## What the exercise asks
Rewrite the entries between the lines containing "Click the greyed-out maximize button" and "The width and height of the screenshot is (628, 428).", inclusive, changing "checkbox" to "check box" and leaving everything else unchanged. Give only those lines, without the pictures.

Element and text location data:
──────────
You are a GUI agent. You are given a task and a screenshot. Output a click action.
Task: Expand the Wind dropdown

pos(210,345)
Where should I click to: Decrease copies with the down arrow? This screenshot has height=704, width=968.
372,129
──────────
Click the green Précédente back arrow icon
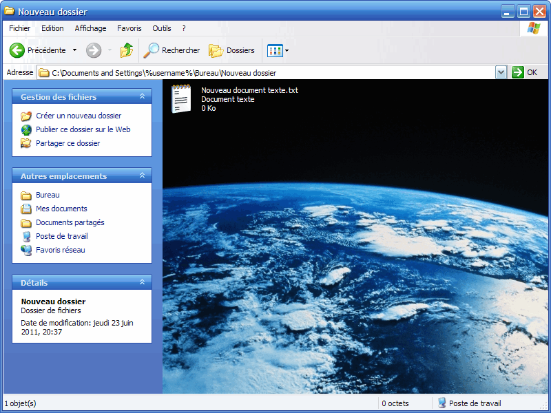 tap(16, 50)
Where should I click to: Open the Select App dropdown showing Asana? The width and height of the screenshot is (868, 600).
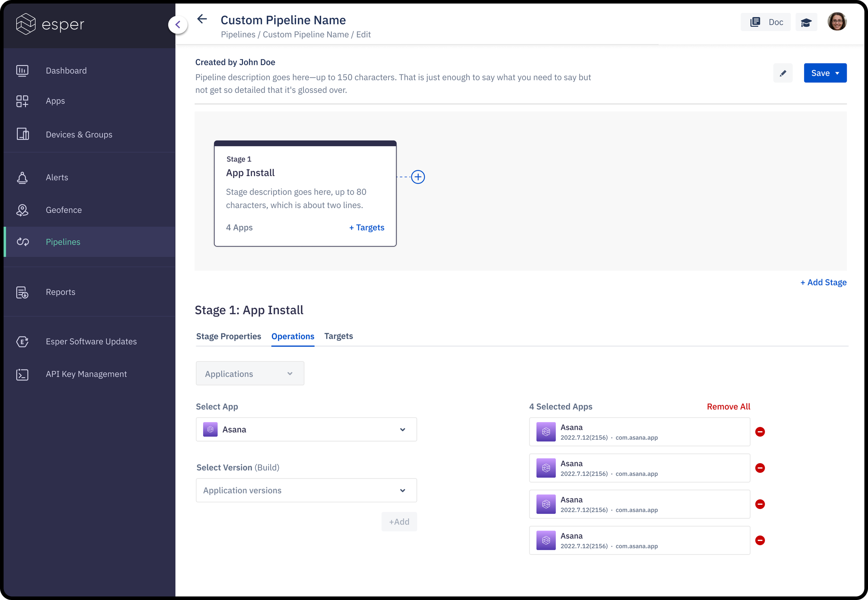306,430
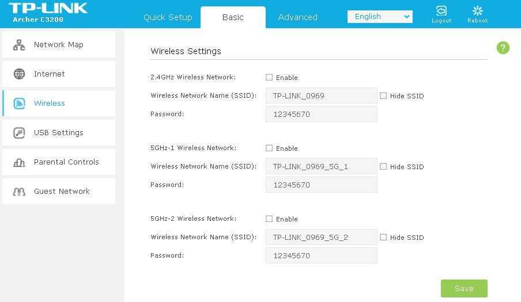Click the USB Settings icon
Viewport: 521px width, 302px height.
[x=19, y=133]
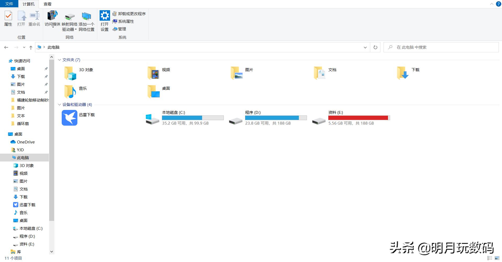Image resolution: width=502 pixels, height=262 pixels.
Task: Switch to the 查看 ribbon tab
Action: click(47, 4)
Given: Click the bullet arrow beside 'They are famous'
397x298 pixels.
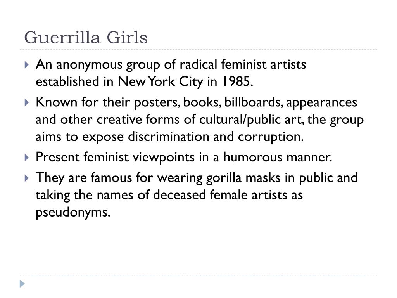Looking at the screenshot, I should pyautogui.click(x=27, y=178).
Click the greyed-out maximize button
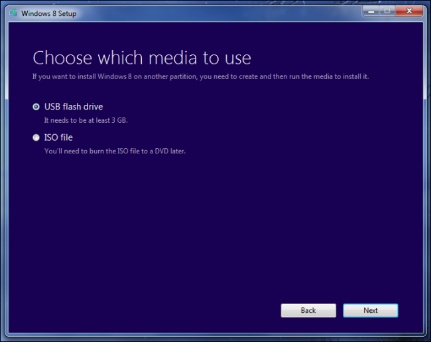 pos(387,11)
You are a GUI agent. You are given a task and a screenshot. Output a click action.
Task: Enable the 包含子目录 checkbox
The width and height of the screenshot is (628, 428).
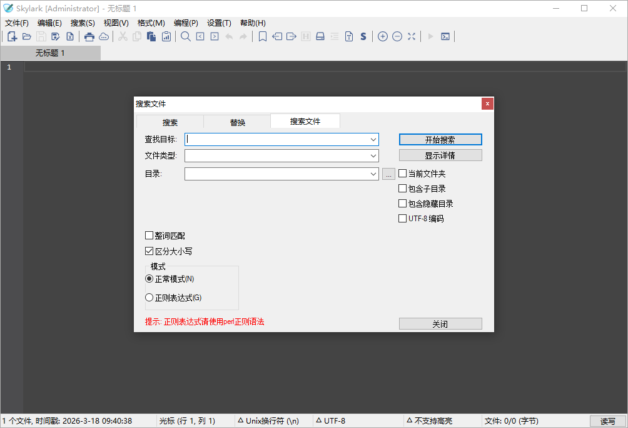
──────────
## Written reply
Click the greyed-out maximize button
 pos(387,11)
You are a GUI agent. You are given a task and a screenshot. Output a click action.
Task: Enable the 包含子目录 check box
The width and height of the screenshot is (628, 428).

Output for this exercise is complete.